The NLRC submission that Article 107 is not applicable in the instant case for the reason that the coverage thereof is limited to one
"not an employer" whereas GMC is such an employer as defined in Article 97 (b) of the Labor Code, 1 is not well-taken. Under the
peculiar set-up herein, GMC is, in fact, "not an employer" (in the sense of not being a direct employer) as understood in Article 106 of
the Labor Code, but qualifies as an "indirect employer" under Article 107 of said Code.

The distinction between Articles 106 and 107 was in the fact that Article 106 deals with "labor-only" contracting. Here, by operation of
law, the contractor is merely considered as an agent of the employer, who is deemed "responsible to the workers to the same extent
as if the latter were directly employed by him." On the other hand, Article 107 deals with "job contracting." In the latter situation, while
the contractor himself is the direct employer of the employees, the employer is deemed, by operation of law, as an indirect employer.

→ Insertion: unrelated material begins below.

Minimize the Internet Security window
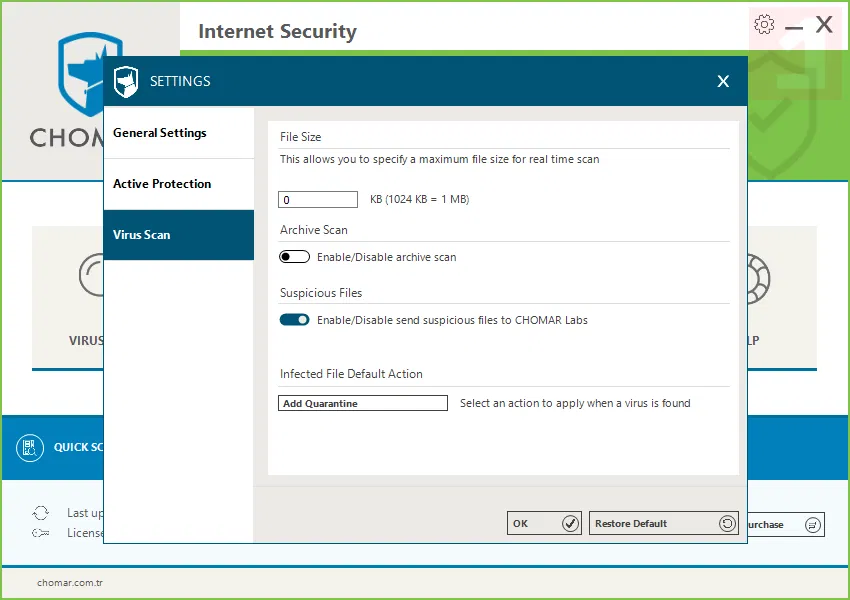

In other words, the phrase "not an employer" found in Article 107 must be read in conjunction with Article 106. A contrary interpretation
would render the provisions of Article 107 meaningless considering that everytime an employer engages a contractor, the latter is
always acting in the interest of the former, whether directly or indirectly, in relation to his employees.

It should be recalled that a finding that a contractor is a "labor-only" contractor is equivalent to declaring that there is an employer-
employee relationship between the owner of the project and the employees of the "labor-only" contractor (Associated Anglo-American
Tobacco Corp. v. Clave, G.R. No. 50915, 30 August 1990, 189 SCRA 127; Industrial Timber Corp. v. NLRC, G.R. No. 83616, 20
January 1989, 169 SCRA 341). This is evidently because, as heretofore stated, the "labor-only" contractor is considered as a mere
agent of an employer. In contrast, in "job contracting," no employer-employee relationship exists between the owner and the
employees of his contractor. The owner of the project is not the direct employer but merely an indirect employer, by operation of law,
of his contractor's employees.
As an indirect employer, and for purposes of determining the extent of its civil liability, GMC is deemed a "direct employee" of his
contractor's employees pursuant to the last sentence of Article 109 of the Labor Code. As a consequence, GMC can not escape its
joint and solidary liability to petitioners.

Further, Article 108 of the Labor Code requires the posting of a bond to answer for wages that a contractor fails to pay, thus:
Article 108. Posting of Bond. — An employer or indirect employer may require the contractor or subcontractor to furnish a bond equal
to the cost of labor under contract, on condition that the bond will answer for the wages due the employees showed the contractor or
subcontractor, as the case may be, fails to pay the same.
Having failed to require LUPO to post such a bond, GMC must answer for whatever liabilities LUPO may have incurred to his
employees. This is without prejudice to its seeking reimbursement from LUPO for whatever amount it will have to pay petitioners.

WHEREFORE, the Petition for certiorari is GRANTED. The Resolution of respondent NLRC, Third Division, dated 27 February
1987, is hereby SET ASIDE, and the Decision of the Labor Arbiter, dated 21 November 1984, is hereby REINSTATED.